### TEXTO DE ORIGEM:
Acórdão nº 70/11.6GCSEI.C1 de Court of Appeal of Coimbra (Portugal), 22 de Abril de 2015

Magistrado ResponsávelMARIA PILAR DE OLIVEIRA
Data da Resolução22 de Abril de 2015
EmissorCourt of Appeal of Coimbra (Portugal)

Acordam, em audiência, no Tribunal da Relação de Coimbra: I. Relatório No processo comum colectivo 70/11.6GCSEI do 2º Juízo do Tribunal Judicial de Seia, após realização de audiência de julgamento com documentação da prova oral, foi proferido acórdão em 9 de Julho de 2014 com o seguinte dispositivo: Em face do exposto decidem os Juízes constituídos em Tribunal Coletivo do 2º Juízo do Tribunal Judicial de Seia: I.

Homologar a desistência de queixa formulada pela sociedade «A..., Lda» pelo denunciado crime de burla, julgando consequentemente extinta a responsabilidade criminal do arguido B..., relativamente ao indicado crime, nos termos do disposto nos artigos 49º, nos 1 e 3, 51º, nº 3, do Código de Processo Penal, 116º, nº 2, e 217º, nº 3, do Código Penal.

II.

Absolver o arguido B... da prática de um crime de burla qualificada.

III.

Condenar o arguido B... , pela prática de: i. Um crime de falsificação ou contrafação de documento p. e p. pelo artigo 256º, nos 1, alínea c), e 3, do Código Penal, na pena de 2 (dois) anos e 6 (seis) meses de prisão; ii. Um crime de falsificação ou contrafação de documento p. e p. pelo artigo 256º, nos 1, alínea c), e 3, do Código Penal, na pena de 2 (dois) anos e 6 (seis) meses de prisão; iii. Um crime de abuso de confiança p. e p. pelo artigo 205º, nº 1, do Código Penal, na pena de 1 (um) ano e 6 (seis) meses de prisão.

IV.

Operando o cúmulo jurídico das penas, nos termos do disposto nos artigos 30º e 77º do Código Penal, condenar o arguido B... na pena única de 4 (quatro) anos e 9 (nove) meses de prisão.

### OBJETIVO:
Responda às perguntas abaixo com base no texto de origem:
1. Em que data foi proferido o acórdão do Tribunal Judicial de Seia?
2. Que pena foi aplicada ao arguido pelo crime de abuso de confiança?
3. Qual é a pena única resultante do cúmulo jurídico das penas?
O material não guarda relação com o texto de origem.

### DADOS FORNECIDOS:
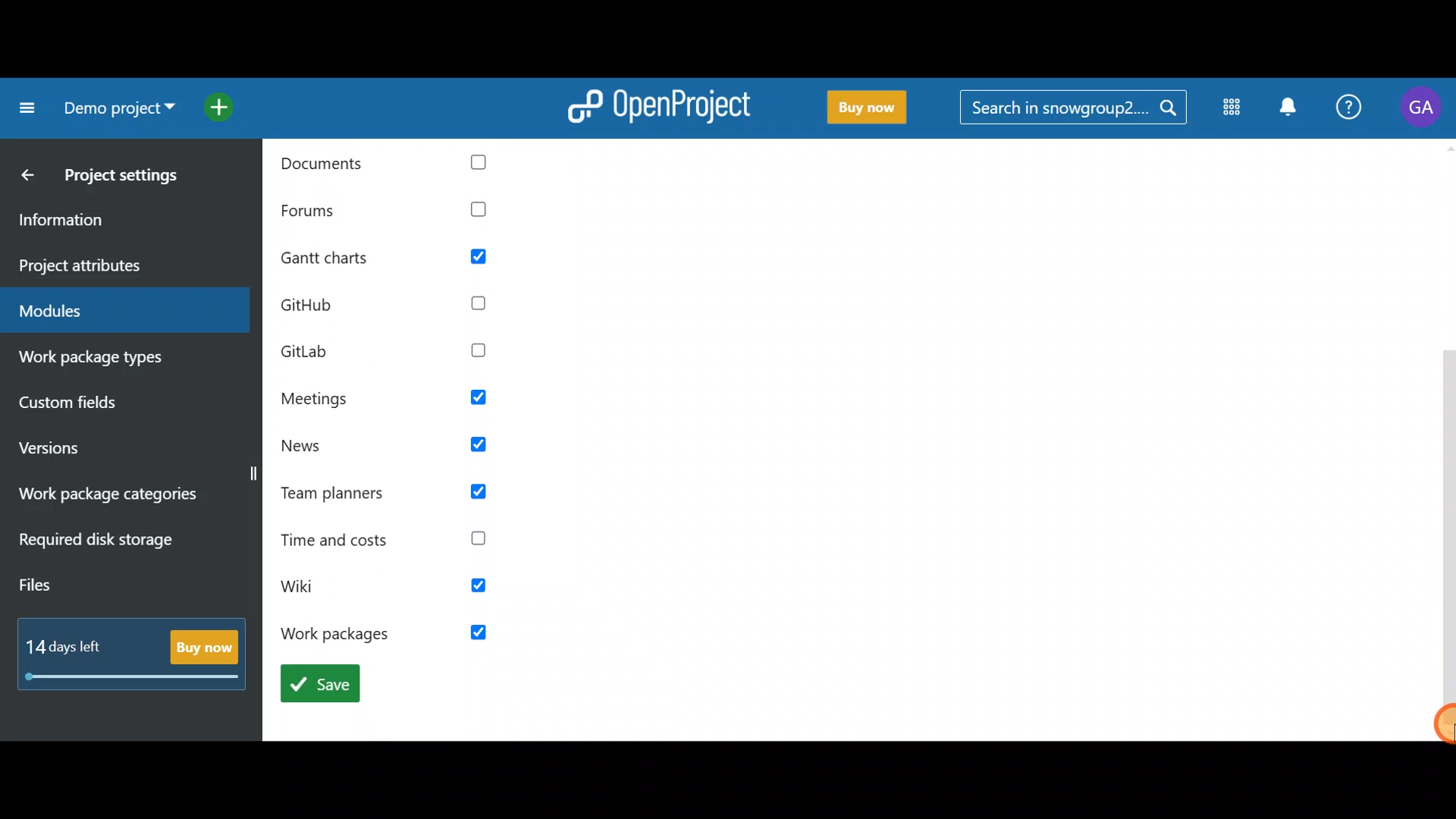  What do you see at coordinates (1447, 439) in the screenshot?
I see `Vertical slider` at bounding box center [1447, 439].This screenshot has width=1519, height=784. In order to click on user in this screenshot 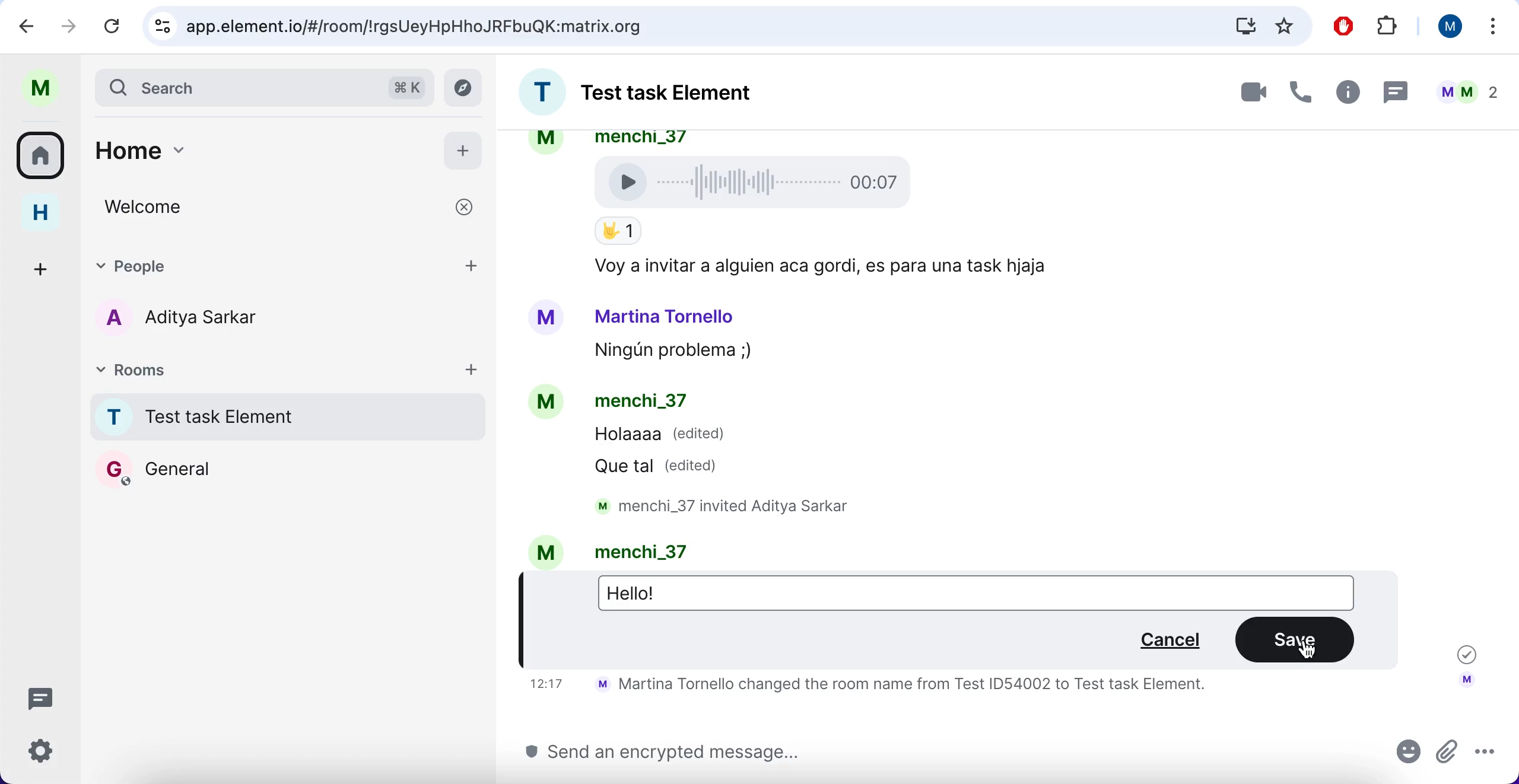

### RESOLUÇÃO PROPOSTA:
1. Em 9 de julho de 2014.
2. Um ano e seis meses de prisão.
3. Quatro anos e nove meses de prisão.